Pero lo que llama la atención de lo ocurrido la noche del miércoles en Santiago de Compostela es su capacidad para amoldarse casi a la perfección al devenir de España en este siglo XXI. El Alvia que encaró a una velocidad mayor de la debida la curva de Angrois, sin un sistema de seguridad suficientemente fiable y con un maquinista que, aunque todavía no sepamos porqué, se vio superado por lo que ocurría, se convierte así en una parábola, que si por ahora no alcanza la perfección absoluta es por el hecho de que sí conocemos las causas por las que los diferentes conductores que ha tenido este país no atinaron a activar los frenos y las alarmas cuando todavía había tiempo y espacio suficiente para hacerlo.

Lo cierto es que durante dos décadas y media España apretó el acelerador de su marcha sin mirar el cuadro de mandos, sin prestar atención a las señales, sin hacer caso a la información que llegaba desde las balizas externas. Y no. Que no se malinterprete esta afirmación. No se trata de refrendar aquello de que “hemos vivido por encima de nuestras posibilidades”, porque no va referida al español medio, a quien no hicieron más que animarle a que se subiera a la ola de optimismo general y se endeudase confiando en que la velocidad alcanzada era la normal, y que los mecanismos de control estaban tan bien aceitados que nada podía fallar.

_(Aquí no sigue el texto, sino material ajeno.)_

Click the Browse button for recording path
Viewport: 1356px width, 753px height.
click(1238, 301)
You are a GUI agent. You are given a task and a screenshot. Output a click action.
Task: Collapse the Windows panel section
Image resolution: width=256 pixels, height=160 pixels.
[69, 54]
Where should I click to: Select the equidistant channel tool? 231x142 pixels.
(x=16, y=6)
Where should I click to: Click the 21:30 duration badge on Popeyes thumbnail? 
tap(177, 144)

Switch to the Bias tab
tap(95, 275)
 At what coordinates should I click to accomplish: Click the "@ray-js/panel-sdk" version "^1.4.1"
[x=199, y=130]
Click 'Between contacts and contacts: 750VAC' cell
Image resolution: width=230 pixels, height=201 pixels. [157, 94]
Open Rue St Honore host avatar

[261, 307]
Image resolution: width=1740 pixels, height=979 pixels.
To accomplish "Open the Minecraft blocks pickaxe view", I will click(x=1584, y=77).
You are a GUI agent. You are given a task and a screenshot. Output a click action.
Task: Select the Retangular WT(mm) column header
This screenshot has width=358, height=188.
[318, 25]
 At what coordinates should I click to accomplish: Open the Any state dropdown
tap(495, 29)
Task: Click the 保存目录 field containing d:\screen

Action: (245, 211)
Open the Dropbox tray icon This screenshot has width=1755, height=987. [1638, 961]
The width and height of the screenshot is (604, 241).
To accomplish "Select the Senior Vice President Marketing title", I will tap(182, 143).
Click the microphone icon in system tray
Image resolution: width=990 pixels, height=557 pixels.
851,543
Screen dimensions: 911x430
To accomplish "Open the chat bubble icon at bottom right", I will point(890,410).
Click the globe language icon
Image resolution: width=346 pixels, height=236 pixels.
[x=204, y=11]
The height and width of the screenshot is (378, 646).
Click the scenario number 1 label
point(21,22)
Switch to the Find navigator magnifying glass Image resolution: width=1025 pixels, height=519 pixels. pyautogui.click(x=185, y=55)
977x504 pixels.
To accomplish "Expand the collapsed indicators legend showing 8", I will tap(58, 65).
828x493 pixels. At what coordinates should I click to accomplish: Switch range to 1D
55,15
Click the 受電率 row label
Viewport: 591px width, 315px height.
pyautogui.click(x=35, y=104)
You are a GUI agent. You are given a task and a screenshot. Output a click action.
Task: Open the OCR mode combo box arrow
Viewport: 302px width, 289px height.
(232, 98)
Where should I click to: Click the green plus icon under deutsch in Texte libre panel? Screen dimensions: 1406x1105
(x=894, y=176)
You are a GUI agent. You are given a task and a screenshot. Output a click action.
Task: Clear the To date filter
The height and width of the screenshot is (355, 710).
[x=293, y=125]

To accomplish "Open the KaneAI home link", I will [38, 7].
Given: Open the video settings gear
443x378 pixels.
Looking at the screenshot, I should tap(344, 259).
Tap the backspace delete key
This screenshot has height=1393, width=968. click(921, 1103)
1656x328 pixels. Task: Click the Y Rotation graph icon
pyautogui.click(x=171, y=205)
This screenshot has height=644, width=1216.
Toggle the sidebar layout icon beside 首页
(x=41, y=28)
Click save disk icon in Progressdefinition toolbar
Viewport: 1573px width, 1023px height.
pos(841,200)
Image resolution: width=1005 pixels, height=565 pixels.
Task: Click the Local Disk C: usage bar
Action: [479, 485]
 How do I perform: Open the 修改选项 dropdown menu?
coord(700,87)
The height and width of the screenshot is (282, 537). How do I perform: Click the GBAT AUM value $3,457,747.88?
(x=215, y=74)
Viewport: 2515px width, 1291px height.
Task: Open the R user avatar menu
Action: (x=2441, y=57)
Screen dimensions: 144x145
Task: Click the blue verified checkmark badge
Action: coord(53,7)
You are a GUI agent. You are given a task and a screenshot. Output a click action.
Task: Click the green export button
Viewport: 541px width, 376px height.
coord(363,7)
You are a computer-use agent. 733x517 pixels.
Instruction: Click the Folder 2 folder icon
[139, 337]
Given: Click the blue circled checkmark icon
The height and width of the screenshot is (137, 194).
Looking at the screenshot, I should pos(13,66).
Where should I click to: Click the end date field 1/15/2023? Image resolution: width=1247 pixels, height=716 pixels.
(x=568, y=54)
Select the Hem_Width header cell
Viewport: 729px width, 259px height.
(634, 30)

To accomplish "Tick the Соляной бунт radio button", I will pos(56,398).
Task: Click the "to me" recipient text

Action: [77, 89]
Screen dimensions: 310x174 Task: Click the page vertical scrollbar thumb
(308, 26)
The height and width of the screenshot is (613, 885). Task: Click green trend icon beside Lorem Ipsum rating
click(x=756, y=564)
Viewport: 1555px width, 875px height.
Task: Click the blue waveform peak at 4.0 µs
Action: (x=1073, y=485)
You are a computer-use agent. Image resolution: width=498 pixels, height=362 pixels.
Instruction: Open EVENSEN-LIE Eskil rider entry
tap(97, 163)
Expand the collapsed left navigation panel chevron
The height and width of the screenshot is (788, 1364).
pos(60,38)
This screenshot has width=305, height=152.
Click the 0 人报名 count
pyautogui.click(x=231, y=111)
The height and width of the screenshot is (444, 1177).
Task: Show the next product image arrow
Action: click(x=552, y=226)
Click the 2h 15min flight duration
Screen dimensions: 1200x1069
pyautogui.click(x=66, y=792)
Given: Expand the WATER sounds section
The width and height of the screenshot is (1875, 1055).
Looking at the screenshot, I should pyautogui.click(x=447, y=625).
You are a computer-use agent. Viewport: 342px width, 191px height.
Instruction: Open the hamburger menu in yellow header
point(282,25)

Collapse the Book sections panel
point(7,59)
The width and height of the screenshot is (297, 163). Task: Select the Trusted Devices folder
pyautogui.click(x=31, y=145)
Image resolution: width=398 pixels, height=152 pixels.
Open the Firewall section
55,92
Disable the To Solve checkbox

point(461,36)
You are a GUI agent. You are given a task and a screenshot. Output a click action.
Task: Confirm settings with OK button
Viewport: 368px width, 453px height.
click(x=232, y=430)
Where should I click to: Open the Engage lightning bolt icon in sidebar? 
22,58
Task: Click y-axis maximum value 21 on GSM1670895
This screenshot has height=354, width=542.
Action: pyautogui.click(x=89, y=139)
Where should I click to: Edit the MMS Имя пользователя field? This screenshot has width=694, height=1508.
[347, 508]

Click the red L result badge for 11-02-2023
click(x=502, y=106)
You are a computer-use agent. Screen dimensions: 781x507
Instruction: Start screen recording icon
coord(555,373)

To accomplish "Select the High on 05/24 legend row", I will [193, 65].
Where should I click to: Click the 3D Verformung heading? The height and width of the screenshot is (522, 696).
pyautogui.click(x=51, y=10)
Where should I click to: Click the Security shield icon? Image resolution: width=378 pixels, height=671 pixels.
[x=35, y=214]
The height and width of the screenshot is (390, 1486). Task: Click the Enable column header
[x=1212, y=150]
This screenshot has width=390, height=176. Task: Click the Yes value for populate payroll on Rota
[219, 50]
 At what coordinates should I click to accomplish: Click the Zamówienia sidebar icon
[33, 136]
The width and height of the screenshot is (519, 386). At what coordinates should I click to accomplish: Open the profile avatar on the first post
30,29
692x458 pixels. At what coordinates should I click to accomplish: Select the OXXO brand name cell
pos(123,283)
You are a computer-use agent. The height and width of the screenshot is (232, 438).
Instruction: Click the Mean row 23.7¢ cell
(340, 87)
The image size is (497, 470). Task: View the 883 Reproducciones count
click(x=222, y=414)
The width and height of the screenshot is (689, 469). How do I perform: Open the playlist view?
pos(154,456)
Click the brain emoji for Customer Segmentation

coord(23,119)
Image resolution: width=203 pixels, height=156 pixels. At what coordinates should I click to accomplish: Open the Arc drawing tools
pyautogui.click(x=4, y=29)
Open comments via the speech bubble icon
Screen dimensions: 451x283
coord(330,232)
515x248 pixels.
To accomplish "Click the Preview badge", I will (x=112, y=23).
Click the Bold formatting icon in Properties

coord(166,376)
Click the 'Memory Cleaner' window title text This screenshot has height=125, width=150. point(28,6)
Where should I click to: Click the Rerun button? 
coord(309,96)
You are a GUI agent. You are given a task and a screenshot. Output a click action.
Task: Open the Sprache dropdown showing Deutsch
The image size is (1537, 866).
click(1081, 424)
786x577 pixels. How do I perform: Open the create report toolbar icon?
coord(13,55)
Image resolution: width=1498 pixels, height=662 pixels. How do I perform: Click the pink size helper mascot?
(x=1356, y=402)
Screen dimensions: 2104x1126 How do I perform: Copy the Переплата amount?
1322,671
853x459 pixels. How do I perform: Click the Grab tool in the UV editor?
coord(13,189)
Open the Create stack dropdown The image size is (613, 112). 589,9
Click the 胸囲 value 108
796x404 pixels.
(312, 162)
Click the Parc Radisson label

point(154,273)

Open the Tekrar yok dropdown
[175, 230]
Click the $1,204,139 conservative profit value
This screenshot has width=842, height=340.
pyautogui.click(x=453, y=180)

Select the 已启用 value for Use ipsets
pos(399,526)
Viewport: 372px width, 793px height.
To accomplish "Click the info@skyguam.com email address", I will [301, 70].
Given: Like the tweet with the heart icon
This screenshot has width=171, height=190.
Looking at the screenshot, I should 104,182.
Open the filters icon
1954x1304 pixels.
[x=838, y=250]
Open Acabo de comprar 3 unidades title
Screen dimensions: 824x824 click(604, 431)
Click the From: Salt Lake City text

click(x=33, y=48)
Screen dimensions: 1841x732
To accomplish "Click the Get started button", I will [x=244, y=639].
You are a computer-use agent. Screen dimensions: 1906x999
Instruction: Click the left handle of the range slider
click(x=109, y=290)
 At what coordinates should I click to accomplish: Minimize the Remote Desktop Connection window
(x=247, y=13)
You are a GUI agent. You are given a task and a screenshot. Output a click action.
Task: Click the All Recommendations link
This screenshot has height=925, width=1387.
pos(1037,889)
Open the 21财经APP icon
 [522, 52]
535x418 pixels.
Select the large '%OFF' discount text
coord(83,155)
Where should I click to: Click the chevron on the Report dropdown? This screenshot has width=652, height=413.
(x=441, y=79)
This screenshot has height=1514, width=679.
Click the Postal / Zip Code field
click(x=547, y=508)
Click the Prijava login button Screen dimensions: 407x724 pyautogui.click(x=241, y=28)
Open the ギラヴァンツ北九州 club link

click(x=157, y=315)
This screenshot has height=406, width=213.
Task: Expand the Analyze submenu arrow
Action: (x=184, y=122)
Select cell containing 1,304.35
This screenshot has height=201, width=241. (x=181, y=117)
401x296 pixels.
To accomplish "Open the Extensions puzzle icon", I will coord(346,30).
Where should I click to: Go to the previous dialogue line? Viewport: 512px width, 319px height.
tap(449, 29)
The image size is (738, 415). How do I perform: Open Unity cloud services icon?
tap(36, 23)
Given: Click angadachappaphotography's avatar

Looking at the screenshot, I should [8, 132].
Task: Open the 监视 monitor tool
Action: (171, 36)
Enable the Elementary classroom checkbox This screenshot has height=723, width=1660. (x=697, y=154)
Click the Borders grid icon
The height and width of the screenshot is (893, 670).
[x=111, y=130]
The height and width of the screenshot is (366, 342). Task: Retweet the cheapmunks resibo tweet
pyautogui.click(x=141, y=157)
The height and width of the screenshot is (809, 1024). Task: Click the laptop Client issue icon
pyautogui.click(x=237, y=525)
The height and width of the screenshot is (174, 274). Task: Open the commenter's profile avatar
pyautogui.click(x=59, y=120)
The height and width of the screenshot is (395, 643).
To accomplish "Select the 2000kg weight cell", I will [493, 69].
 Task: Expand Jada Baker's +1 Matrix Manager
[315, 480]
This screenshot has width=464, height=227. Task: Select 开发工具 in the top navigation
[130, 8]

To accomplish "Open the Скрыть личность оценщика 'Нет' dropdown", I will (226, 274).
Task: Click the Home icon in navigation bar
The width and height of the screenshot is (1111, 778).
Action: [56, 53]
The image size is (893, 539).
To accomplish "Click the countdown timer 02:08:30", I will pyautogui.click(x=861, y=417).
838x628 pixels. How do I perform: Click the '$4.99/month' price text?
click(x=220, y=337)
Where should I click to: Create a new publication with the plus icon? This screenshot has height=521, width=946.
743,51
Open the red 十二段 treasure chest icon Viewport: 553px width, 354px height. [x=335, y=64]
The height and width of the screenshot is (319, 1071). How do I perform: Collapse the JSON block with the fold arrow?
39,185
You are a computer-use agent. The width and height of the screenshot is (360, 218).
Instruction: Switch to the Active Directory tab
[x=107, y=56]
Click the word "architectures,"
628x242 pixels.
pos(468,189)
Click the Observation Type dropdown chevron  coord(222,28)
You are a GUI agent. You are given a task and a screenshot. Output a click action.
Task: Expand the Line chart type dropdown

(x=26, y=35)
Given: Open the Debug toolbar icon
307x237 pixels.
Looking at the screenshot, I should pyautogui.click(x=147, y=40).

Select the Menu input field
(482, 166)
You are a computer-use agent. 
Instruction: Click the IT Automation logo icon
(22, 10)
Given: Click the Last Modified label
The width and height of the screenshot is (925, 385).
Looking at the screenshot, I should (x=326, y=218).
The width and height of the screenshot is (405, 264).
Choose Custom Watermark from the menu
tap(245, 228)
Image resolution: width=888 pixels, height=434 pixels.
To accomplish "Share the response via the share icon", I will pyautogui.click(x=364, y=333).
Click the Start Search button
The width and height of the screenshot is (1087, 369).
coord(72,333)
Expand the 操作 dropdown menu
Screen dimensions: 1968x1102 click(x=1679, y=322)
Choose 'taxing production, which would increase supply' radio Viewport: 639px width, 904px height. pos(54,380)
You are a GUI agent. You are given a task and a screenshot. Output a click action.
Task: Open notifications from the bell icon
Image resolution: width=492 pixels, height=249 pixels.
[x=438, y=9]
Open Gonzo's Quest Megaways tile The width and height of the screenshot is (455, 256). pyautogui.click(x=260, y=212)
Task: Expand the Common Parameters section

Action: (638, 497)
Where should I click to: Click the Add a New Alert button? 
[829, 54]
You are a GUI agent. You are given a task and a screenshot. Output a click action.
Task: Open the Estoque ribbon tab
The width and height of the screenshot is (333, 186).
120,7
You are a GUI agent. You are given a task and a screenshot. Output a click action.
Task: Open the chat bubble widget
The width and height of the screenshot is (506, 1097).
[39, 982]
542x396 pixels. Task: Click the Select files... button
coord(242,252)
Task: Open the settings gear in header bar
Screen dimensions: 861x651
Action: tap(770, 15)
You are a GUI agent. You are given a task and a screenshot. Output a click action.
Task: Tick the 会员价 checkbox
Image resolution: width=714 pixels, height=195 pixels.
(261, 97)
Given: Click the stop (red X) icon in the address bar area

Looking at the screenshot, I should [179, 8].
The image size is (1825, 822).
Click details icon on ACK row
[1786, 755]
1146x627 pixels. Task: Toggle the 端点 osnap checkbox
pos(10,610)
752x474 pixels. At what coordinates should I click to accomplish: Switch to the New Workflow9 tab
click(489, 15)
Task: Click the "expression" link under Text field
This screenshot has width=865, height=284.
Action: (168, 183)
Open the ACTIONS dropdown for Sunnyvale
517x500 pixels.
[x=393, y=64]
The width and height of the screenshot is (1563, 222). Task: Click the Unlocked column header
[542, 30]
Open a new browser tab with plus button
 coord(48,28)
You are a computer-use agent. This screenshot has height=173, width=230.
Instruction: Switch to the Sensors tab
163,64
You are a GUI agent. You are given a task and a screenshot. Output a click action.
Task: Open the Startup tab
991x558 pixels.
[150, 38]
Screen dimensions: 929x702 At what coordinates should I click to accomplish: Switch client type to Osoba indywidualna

El vértigo que se apoderó de España, y del que todos los dirigentes del país, sin distinción de credos ni banderas, se ufanaban aunque no lo publicaran en Facebook -como dicen que hizo el desdichado maquinista del Alvia a quien quieren cargar con la única responsabilidad de las 79 víctimas mortales de Santiago-, se llaman aeropuertos inútiles, autopistas deficitarias, Copas Américas y GP de Fórmula 1, toneladas de ladrillo acumulada sin criterio, y también, curiosa y trágicamente, kilómetros y kilómetros de vías férreas de alta velocidad no siempre justificadas.

La noche del miércoles en la curva de Angrois, aquello que padecemos cada día desde hace un lustro, se convirtió en fotos, vídeos, dolor y muerte. Pudo haber ocurrido una tragedia de cualquier otro tipo. De hecho, ya las hubo, como la caída del avión de Spanair en Barajas hace algunos años, o en el mismo sentido que lo sucedido en Santiago, el nunca aclarado accidente en el Metro de Valencia en 2006. Pero el destino quiso poner a este país frente al espejo.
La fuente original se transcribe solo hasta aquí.